Она внимала ему с самым серьезным видом, но ничего не меняла: ни манеры письма, ни жизни.
Она делала это не назло Ванюше, а просто не могла еще изменить. А оттого злилась на него, считала, что он к ней придирается, потому что она его не любит.
Другие-то хвалили, делали комплименты, передавали комплименты своих родных и знакомых, а Ванюша…
— Плоско! Плоско! — кричал Ванюша. — Всем сестрам по серьгам. Добродетель торжествует, порок наказан! Начнем с того, что в жизни не так.
— Так! — упрямилась Женька.
— Так? Тогда какого черта тебе захотелось узнать тайну подлого счастьица Ванды?
— Но я хочу, чтобы было так. А ты что нее, за то, чтоб порок торжествовал?
— Не делай из меня идиота. По любым законам порок не должен торжествовать! Вот именно тут и начинается работа для писателя. Герой проиграл. Злодей выиграл. Твое дело доказать, что по самому высокому счету случилось наоборот. Но пришла пора учиться считать по высокому счету, самой овладевать этим счетом. А ты им не овладела. При всем твоем з в у к о п о д р а ж а т е л ь н о м таланте ты изо всех сил стараешься стать писакой крупного шрифта. Для малограмотных. И другой стать не можешь, потому что сама малограмотна. Из-за этого у тебя сужен горизонт и ты утыкаешься в пустяки, которые у тебя под носом и которые интересны разве что обывателям.
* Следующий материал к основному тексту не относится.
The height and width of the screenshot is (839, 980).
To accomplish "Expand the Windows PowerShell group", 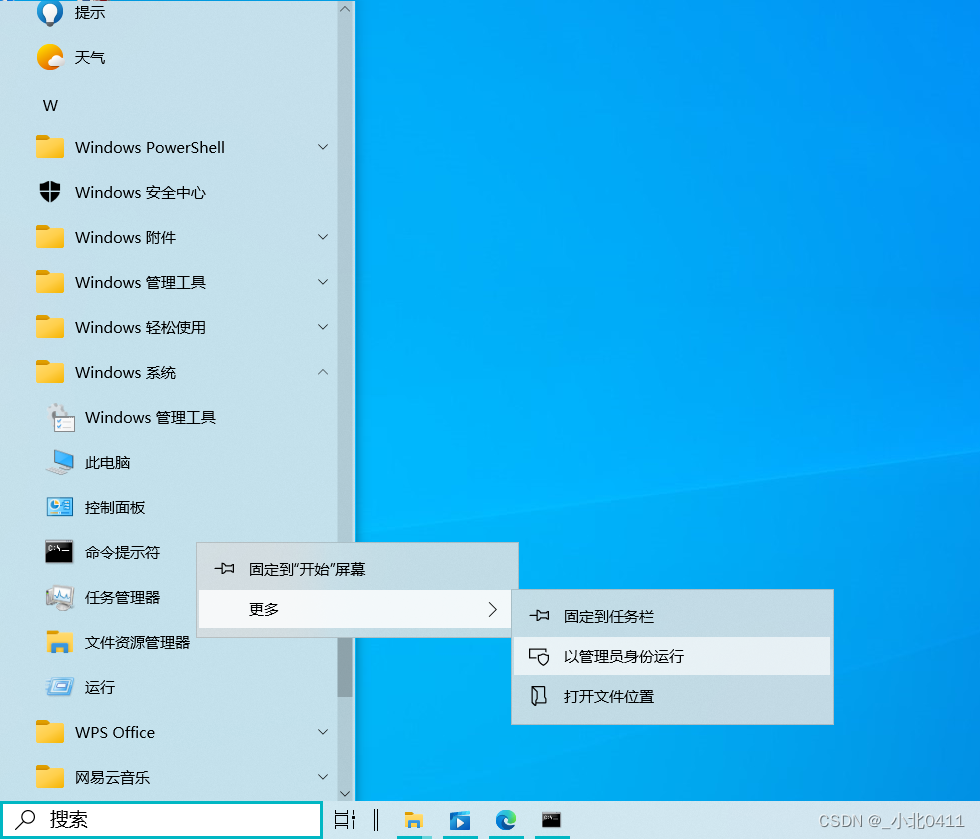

— Ну хорошо, хорошо, пойду я учиться… Видали мы этих ученых вроде Ванды.
— А Ванда не училась. Она диплом получала. И ты не так далеко ушла от той же Ванды или Золотова. Для них важнее всего успех. Любой ценой. Но Ванда бездельница, а Золотов бездарь. Этим только они и хуже тебя. Н е д о б р о с о в е с т н ы вы трое в одинаковой степени.
Он единственный с такой горячей заинтересованностью говорил ей эти жестокие слова, но тогда она их понять еще не могла. Это случилось позже, уже после второй выпущенной ею книги.
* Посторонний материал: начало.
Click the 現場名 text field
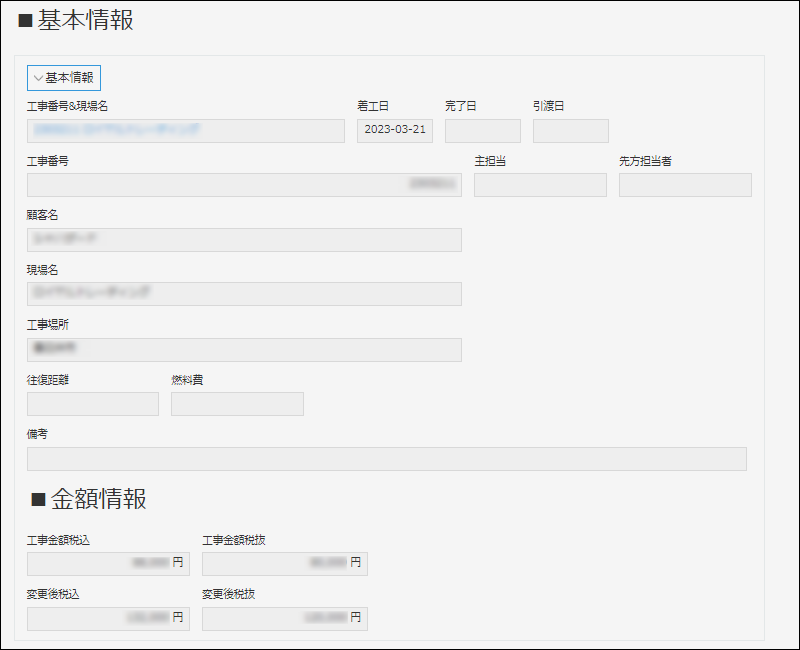This screenshot has height=650, width=800. click(x=244, y=294)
Что такое вторая книга — знают все литераторы. В нее обычно входит то, что отсеялось от первой. Чуть-чуть, но похуже.
Любой здравомыслящий интеллигентный человек, если захочет, уж одну-то книгу напишет, судить же надо по второй. И получив десять красивеньких авторских экземпляров, полюбовавшись на них и перечтя, Горчакова схватилась за голову. Книга была пустая. Вроде бы то же, что и в первой, да не то. Та, первая, до единого предложения была оплачена душой, бумага была обеспечена золотом души и боли, вторая же, Ванюша прав, — звукоподражание.
Именно со второй книги пришел довольно оглушительный успех, потому что первая была в тысячу раз непричесанней, но подлинней. Первую заметили истинные ценители, вторую — так называемые читательские массы. Читая письма литературных поклонников, выслушивая их речи на авторских вечерах, Горчакова наконец-то поняла то, о чем ей говорил Ванюша.
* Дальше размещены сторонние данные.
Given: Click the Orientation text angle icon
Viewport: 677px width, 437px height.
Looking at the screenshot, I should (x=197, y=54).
— Ваши книги так легко читаются… Ну будто я сама их написала. А то вся эта толстовская тягомотина, Достоевский с его сумасшедшими, скучный Чехов. А вы вся такая современная…
— Дорогая Евгения… э… Женечка! Можно вас так называть? Вы так прекрасно пишете… Читаешь вас — и ни о чем не думаешь, ну буквально ни о чем.
Вот так слава! Горчакова испугалась. Испугалась настолько, что несколько месяцев не выходила из дому и не подходила к телефону. Она сидела дома и читала «тягомотину» Толстого и Достоевского с его сумасшедшими, не пренебрегая «скучным» Чеховым. Читала впервые после того, как «проходила» все это в школе. Читала медленно и много думала. О себе. О правде. О понятии «современность». Ее громадные уши пылали от стыда. И прошлая жизнь, и прошлая работа — все было стыдно. Жизнь надвигалась на нее, как зверь на ловца. Только ловец-то был безоружен.